▽

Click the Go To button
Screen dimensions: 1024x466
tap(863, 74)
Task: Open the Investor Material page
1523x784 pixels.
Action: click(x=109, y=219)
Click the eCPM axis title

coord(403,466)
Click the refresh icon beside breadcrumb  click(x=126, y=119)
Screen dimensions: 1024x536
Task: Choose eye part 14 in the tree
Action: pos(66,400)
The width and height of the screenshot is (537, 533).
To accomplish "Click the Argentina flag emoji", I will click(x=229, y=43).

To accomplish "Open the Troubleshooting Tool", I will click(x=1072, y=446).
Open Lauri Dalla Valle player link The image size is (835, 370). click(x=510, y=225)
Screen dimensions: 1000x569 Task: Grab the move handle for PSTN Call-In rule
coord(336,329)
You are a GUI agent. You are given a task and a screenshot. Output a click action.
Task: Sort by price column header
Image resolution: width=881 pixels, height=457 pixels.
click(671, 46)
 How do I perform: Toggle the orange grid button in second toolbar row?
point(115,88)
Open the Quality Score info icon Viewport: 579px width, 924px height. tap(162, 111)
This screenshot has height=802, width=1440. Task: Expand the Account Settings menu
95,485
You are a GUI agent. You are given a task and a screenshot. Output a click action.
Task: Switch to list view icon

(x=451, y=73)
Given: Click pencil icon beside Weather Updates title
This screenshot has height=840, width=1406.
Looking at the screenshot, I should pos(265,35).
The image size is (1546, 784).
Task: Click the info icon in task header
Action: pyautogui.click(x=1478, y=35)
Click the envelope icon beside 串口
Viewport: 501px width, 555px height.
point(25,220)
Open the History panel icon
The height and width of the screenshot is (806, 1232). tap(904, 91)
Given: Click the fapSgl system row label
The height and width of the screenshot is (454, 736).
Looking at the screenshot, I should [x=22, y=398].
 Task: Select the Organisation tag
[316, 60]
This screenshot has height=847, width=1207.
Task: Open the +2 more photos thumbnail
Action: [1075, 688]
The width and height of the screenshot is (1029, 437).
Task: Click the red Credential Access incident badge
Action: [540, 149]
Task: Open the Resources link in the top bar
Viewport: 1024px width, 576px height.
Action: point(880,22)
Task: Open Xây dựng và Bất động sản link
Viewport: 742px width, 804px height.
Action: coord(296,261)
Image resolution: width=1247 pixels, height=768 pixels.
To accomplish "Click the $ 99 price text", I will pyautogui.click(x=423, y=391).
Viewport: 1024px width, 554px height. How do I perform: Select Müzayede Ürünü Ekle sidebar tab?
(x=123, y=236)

△

WORK ORDER
Return each line of the material in which the string "will" can be found.

TASK RESPONSE
To accomplish "Click the Argentina flag emoji", I will click(x=229, y=43).
To accomplish "Open the Troubleshooting Tool", I will click(x=1072, y=446).
To accomplish "Click the $ 99 price text", I will pyautogui.click(x=423, y=391).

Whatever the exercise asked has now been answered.